On Oct 04 07:41 AM Tom Armistead wrote:
> I was reading about the Mexican peso crisis of 1994. Mexico had been
> issuing tesebonos, some sort of bond issued in pesos but pegged to
> the dollar.
>
> Somehow this sounds kind of similar. The Mexican crisis was resolved
> by loans and guarantees from the US, IMF, BIS and Canada. Geithner
> played a role.
>
> But Chavez has been very unfriendly to US interests and it is doubtful
> we will ride to his rescue as we did with Mexico.
Obviously Chavez is playing a generational shift - the relative decline of the US and rise of the BRIC's.

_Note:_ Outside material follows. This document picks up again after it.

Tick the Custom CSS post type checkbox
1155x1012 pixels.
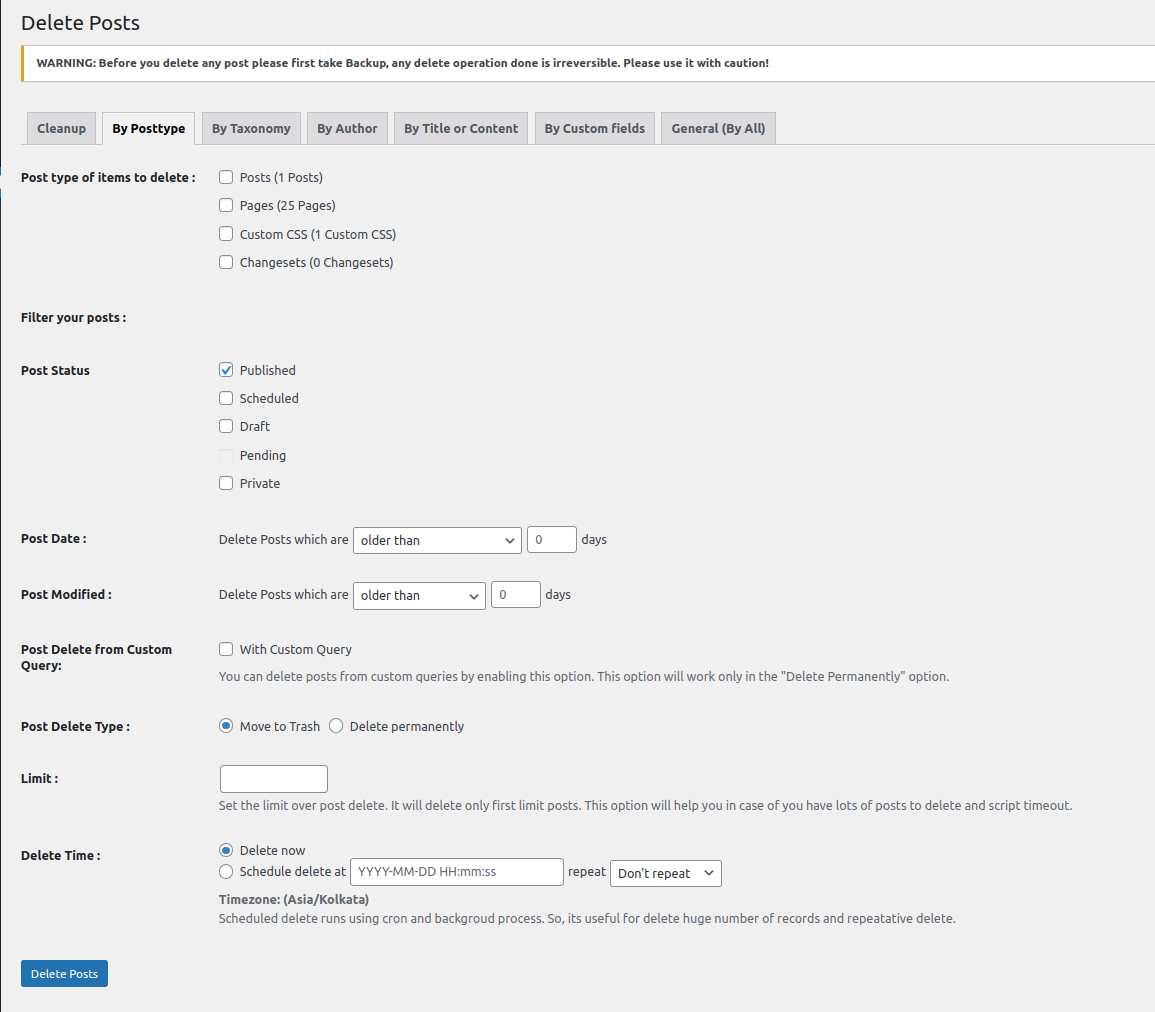226,234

This article, and the above statement in particular, demonstrates a lack of understanding of the workings of the international bond markets. The reason that Venezuela, and a host of other sovereigns, agencies and corporates are borrowing in large size in US dollars is that it is the most liquid market, enabling the borrowers to raise the volume of funds required at the most attractive rates.
Consequently, whilst the largest borrowers are generally active in a range of currencies (including the euro, yen, sterling, etc), ultimately the US dollar is always the most popular currency and has been since the establishment of the Eurobond markets in the early 1960s.
Plan to see lots of French and Germans at Disneyworld!!